Huntingtin aggregation impairs autophagy leading to Argonaute-2 accumulation and global microRNA dysregulation

Many neurodegenerative diseases are characterized by the presence of intracellular protein aggregates resulting in alterations in autophagy. However, the consequences of impaired autophagy on neuronal function remain poorly understood. In this study, we used cell culture and mouse models of huntingtin protein aggregation, as well as post-mortem material from patients with Huntington's disease to demonstrate that Argonaute-2 (AGO2) accumulates in the presence of neuronal protein aggregates and that this is due to impaired autophagy. Accumulation of AGO2, a key factor of the RNAinduced silencing complex that executes microRNA functions, results in global alterations of microRNA levels and activity. Together these results demonstrate that impaired autophagy found in neurodegenerative diseases not only influences protein aggregation, but also directly contributes to global alterations of intracellular posttranscriptional networks.
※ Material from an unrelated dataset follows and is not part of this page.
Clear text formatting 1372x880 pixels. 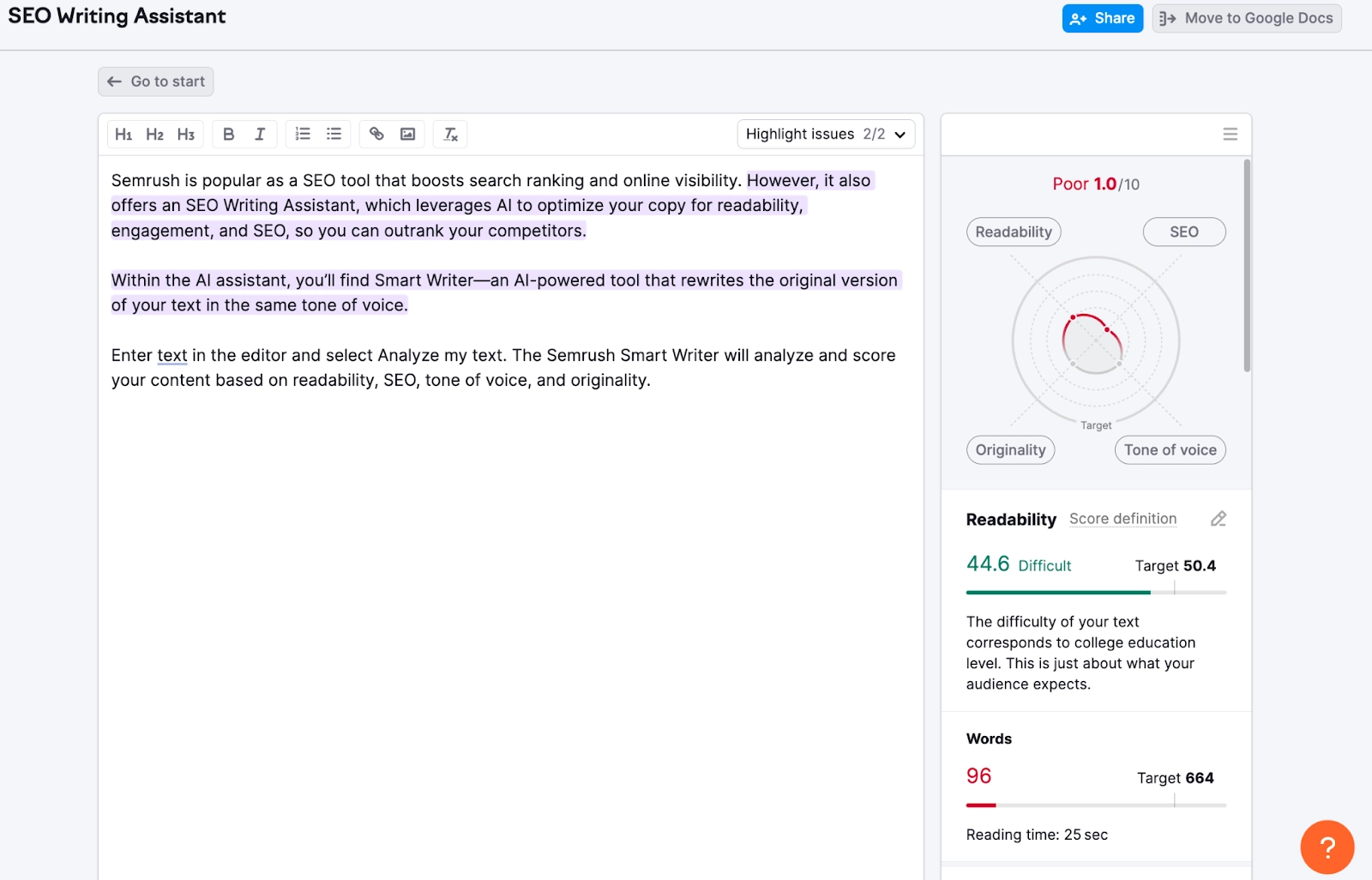(x=449, y=134)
Overall design: Examination of mRNA sequencing of i) lentiviral mediated overexpression of wtHTT (18Q) and mHTT (66Q) in 293T cells, ii) striatal tissue collected from AAV-wtHTT and AAV-mHTT injected mice and examination of small RNA sequencing from i) lentiviral mediated overexpression of wtHTT (18Q) and mHTT (66Q) in 293T cells and ii) AGO2-RIP and total RNA samples obtained from AAV-wtHTT and AAV-mHTT injected mice.